** The data follows **
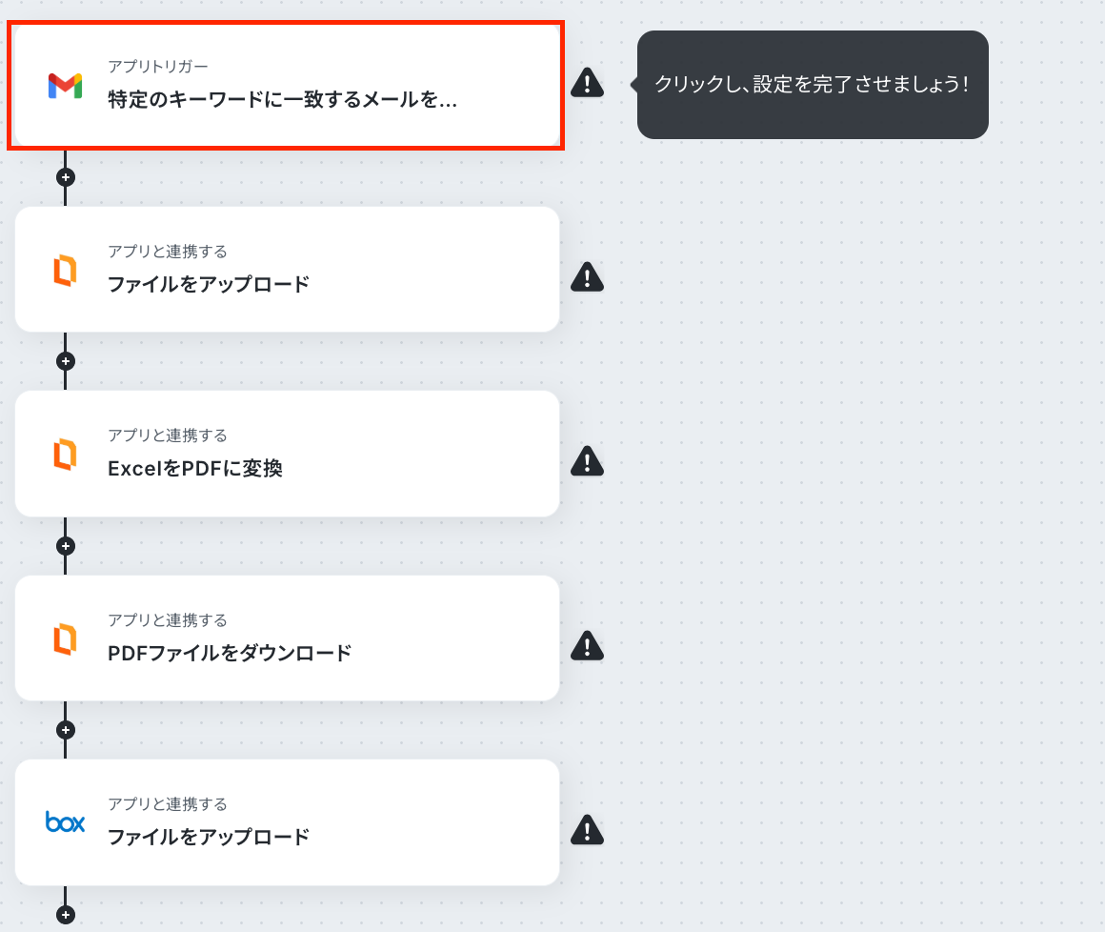Click the orange icon in the ExcelをPDFに変換 card
The height and width of the screenshot is (932, 1105).
pyautogui.click(x=65, y=454)
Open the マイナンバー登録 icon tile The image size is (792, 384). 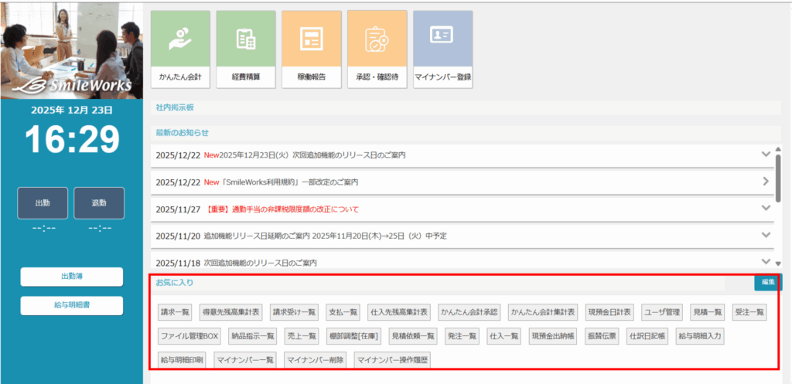pos(443,49)
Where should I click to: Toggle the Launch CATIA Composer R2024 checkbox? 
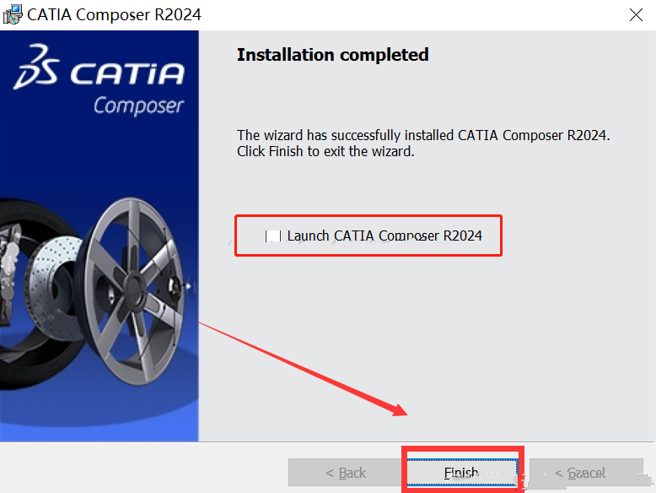point(273,236)
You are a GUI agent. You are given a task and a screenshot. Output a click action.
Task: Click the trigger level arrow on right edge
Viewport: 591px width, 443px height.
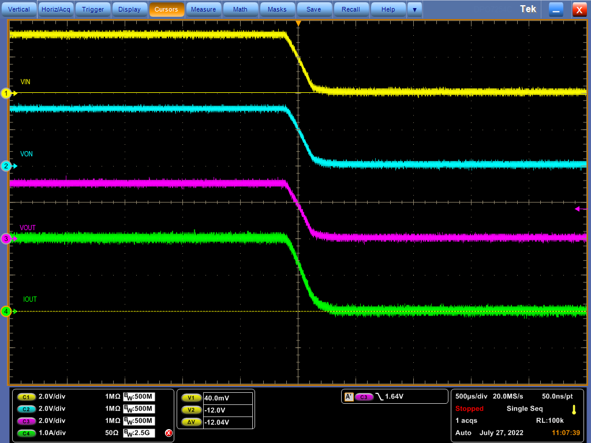tap(578, 209)
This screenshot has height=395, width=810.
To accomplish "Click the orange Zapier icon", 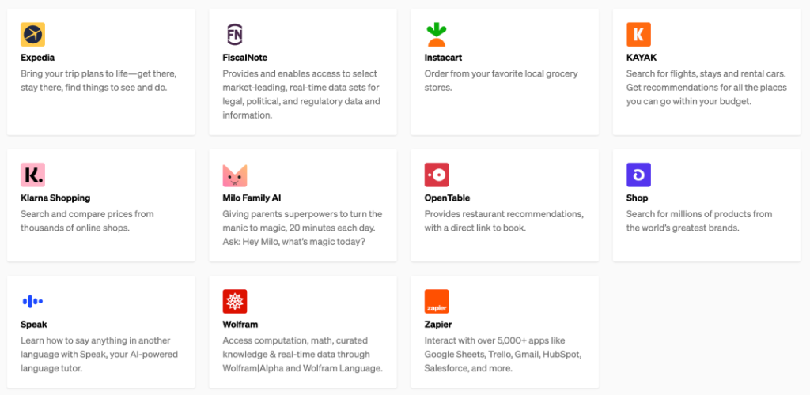I will [437, 301].

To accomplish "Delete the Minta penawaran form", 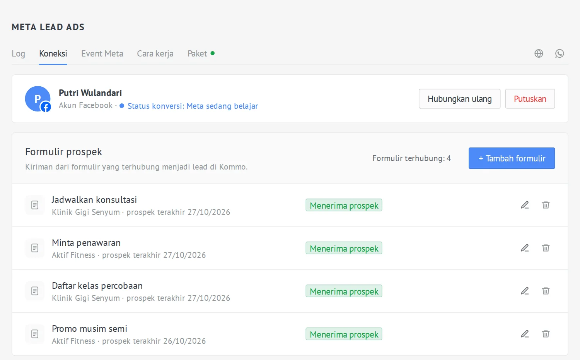I will (546, 248).
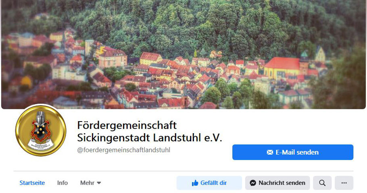Click the red shield emblem in profile logo
This screenshot has width=367, height=193.
click(x=40, y=132)
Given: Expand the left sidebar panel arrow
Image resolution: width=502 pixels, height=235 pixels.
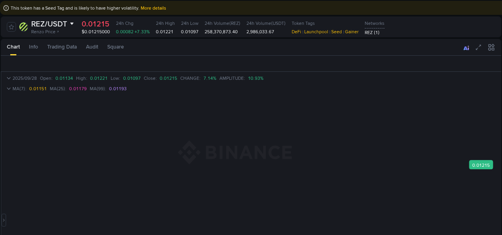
** End of The data **
- **Required work**
Every line containing the string "arrow" is required; copy each such line from the data.

- **Response area**
Task: Click the trigger level arrow on right edge
Given: Expand the left sidebar panel arrow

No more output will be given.